What is very apparent to us both is that Tears for Fears in 2019 aren’t Eighties relics peddling heritage pop; they’re immaculate craftsmen revisiting songs built to last. Curt still looks absurdly ageless, whilst Roland, leonine and grinning, commands the stage like looking more like a German architect with each passing year. They seem genuinely pleased to be there, and, perhaps more importantly, pleased to be there together.

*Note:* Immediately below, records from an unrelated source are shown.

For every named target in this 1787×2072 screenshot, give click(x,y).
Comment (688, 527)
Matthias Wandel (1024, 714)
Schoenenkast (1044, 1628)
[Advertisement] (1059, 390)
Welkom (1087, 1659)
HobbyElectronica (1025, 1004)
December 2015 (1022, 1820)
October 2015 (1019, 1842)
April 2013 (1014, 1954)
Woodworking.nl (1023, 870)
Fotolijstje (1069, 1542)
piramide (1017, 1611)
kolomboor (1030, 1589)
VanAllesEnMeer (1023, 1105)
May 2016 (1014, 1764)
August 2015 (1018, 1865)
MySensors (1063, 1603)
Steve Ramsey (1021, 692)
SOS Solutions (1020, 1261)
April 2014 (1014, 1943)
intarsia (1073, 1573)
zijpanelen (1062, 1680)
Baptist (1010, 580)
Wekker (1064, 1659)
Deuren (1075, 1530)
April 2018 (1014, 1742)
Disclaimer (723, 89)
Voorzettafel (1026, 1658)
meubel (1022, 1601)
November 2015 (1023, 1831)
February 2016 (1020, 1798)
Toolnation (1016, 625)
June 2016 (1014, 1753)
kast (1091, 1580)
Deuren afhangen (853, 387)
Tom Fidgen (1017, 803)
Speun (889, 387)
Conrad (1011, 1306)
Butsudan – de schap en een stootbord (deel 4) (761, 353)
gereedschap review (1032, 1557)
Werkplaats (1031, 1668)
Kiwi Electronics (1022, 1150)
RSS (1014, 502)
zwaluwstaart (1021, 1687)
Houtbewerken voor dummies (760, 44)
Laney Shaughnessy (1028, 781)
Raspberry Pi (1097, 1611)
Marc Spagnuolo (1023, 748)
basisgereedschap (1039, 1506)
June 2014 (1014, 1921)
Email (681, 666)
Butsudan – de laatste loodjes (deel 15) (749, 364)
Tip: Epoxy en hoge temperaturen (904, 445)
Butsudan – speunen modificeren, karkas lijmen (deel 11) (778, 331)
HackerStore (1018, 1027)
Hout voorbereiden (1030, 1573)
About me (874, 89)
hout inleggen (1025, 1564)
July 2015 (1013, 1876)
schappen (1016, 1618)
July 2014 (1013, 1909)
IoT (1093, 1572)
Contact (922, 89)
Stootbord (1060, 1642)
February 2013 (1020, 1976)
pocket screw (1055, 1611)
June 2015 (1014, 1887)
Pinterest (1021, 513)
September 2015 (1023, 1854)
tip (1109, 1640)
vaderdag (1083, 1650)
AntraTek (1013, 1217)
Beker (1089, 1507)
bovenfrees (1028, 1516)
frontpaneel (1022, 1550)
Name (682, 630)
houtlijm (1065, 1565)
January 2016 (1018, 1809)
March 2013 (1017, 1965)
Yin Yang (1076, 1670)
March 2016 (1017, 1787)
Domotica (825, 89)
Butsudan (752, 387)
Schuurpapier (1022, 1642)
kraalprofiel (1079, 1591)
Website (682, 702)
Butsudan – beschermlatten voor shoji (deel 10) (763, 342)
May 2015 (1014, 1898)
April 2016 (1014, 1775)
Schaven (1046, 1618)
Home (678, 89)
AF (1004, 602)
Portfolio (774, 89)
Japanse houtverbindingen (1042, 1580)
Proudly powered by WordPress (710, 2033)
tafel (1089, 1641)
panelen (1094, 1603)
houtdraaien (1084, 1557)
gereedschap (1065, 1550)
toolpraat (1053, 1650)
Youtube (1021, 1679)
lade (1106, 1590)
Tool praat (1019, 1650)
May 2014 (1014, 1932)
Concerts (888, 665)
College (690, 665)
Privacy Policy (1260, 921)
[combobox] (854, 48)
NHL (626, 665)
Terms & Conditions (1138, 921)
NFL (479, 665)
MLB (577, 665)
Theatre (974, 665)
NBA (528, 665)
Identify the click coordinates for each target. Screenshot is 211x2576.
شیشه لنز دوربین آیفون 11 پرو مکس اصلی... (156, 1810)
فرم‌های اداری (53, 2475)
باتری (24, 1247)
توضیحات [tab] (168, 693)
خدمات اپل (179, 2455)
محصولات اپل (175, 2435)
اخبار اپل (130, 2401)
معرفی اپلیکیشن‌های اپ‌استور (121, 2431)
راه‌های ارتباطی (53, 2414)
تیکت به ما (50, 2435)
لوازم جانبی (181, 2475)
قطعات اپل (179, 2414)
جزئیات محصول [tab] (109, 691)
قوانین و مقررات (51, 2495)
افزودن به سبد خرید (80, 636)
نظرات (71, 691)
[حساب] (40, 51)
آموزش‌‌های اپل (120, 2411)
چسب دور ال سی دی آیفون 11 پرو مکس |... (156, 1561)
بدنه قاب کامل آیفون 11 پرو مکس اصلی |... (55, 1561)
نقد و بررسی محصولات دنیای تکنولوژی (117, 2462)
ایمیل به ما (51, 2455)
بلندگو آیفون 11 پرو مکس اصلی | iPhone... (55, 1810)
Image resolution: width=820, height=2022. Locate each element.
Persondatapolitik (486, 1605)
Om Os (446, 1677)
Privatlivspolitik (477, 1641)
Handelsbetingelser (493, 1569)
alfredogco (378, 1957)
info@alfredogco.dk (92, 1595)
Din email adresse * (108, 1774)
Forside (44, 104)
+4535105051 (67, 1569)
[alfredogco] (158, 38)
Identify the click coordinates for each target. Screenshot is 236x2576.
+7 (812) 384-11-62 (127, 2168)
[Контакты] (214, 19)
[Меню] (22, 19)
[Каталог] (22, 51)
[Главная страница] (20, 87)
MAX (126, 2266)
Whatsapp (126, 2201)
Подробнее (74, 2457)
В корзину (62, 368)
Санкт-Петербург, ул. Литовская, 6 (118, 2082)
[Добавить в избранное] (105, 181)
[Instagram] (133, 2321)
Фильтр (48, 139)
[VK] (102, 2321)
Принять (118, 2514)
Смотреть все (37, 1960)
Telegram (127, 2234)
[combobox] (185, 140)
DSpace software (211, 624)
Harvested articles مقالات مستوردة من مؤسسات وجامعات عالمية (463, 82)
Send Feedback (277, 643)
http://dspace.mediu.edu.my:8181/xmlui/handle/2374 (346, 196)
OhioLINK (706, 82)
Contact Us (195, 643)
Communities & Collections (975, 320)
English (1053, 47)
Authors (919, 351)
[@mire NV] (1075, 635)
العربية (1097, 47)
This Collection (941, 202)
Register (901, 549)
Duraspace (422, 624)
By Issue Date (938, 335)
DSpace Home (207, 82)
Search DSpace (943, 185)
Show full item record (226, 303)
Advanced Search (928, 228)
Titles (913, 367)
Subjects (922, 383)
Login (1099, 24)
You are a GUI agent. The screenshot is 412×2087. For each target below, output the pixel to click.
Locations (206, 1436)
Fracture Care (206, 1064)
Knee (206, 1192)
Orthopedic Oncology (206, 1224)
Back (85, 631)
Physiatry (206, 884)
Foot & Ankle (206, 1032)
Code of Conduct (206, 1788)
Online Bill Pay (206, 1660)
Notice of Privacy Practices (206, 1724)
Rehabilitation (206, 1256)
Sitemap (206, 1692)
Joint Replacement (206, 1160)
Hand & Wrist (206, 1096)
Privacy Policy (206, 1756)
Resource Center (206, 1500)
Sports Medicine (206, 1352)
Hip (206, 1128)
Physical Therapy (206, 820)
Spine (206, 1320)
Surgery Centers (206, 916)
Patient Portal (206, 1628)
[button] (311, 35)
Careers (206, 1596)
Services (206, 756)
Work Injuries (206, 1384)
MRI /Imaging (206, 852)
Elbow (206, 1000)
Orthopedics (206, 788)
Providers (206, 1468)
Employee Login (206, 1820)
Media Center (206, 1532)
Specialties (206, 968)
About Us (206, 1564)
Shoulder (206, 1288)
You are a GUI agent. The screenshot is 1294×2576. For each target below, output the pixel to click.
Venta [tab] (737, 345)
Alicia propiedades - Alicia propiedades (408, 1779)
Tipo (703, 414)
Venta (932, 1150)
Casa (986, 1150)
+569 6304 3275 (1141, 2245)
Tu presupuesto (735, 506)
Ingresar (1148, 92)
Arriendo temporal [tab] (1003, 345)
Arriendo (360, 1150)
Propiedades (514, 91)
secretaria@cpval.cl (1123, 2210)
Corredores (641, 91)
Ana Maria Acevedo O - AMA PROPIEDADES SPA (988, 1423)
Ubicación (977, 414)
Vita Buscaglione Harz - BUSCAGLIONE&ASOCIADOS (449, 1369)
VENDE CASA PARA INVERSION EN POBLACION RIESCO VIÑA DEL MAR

The setlist was a perfect balance of the sublime and the sentimental. “Mad World” still devastating after all these years. “Sowing the Seeds of Love” bloomed in technicolour, part Beatles pastiche, part psychedelic sermon. And when they launched into “Pale Shelter”, we were transported straight back to 1983 when pop could still be clever. The cover of Radiohead’sCreep”, re-imagined by this synth pop duo, was revelatory, Orzabel’s distinctive, commanding baritone weaving with Curt’s tenor.

The band were tight, the visuals understated but elegant, and the sound, unusually for an outdoor gig, was pristine. Even the flat dwellers, whose extended back garden we had invaded, seemed to be enjoying themselves, a few of them coaxed out to dance on their balconies.

Of course, they closed on “Shout.” Still an anthem, still cathartic, still capable of making grown men punch the air without irony. Thousands of voices joined in, a collective primal therapy under a Kentish sky and for a few glorious minutes the entire ground was united in one euphoric, slightly middle-aged roar.